Last week the Ontario Superior Court of Justice released a path-breaking decision, Choc v. Hudbay Minerals, that might, for the first time, require a Canadian mining company to take legal responsibility for human rights abuses abroad. The case concerns the alleged gang rape of indigenous women and the murder of an indigenous leader. Both are alleged to have occurred in Guatemala in the course of an ongoing dispute over indigenous land rights at the site of a mine owned by HudBay’s Guatemalan subsidiary.
HudBay had argued that the legal proceeding should not be heard in Canada because even if all the allegations of rape and murder were true, it would not matter because the Canadian parent company had no responsibility for the actions of its subsidiary.
This is an astonishing position to take. If nothing else, the tragic death of more than 1,000 garment workers in Bangladesh has made us aware that Canadian companies should take some responsibility for the working and living conditions of their workers in any part of the world.

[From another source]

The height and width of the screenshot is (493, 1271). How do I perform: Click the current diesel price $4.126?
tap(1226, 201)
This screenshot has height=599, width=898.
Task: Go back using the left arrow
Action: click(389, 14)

To their credit, mining companies, either individually, or in concert, have developed a variety of policies that attempt to set out appropriate standards of conduct for their actions abroad. While these corporate social responsibility codes could be useful if well implemented, they are all voluntary, and do not have any enforcement mechanisms for addressing breaches of the code. Resource extraction is a highly intrusive, highly dangerous activity. Regulating this activity through voluntary codes is like repealing the Highway Traffic Act and leaving the regulation of Highway 401 to a voluntary code – drafted by truckers.

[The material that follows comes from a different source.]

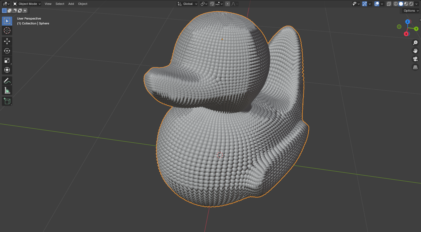The height and width of the screenshot is (232, 421).
Task: Open the Object Mode dropdown
Action: point(27,4)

HudBay Minerals, for example, reports annually on its corporate social responsibility activities in a glossy fifty page report. The 2012 edition says that “strong community relationships are the foundation of our work.” It is odd, then, that HudBay would assure investors of its interest in the welfare of the community, proceed to make profits out of the mine and then wash its hands of any abuses committed to produce those profits.
I do not suggest that all mining companies abuse human rights, but there are clearly situations where allegations of abuses raise serious concerns about the actions of individual companies. Take two recent cases from the same region in Latin America. One Canadian mining company in Mexico admitted to putting money directly into the personal bank account of a local mayor, and their offices in Calgary were raided by the RCMP as part of their investigation under the Corruption of Foreign Public Officials Act. According to newspaper reports, three men with links to the company were charged with the murder of a prominent anti-mining activist. The head of security for another Canadian mining company in Guatemala is now in jail awaiting trial after he and his security personnel allegedly shot and injured six protesters. In both of these cases, the mining companies deny responsibility. Under the voluntary code system, the story ends there.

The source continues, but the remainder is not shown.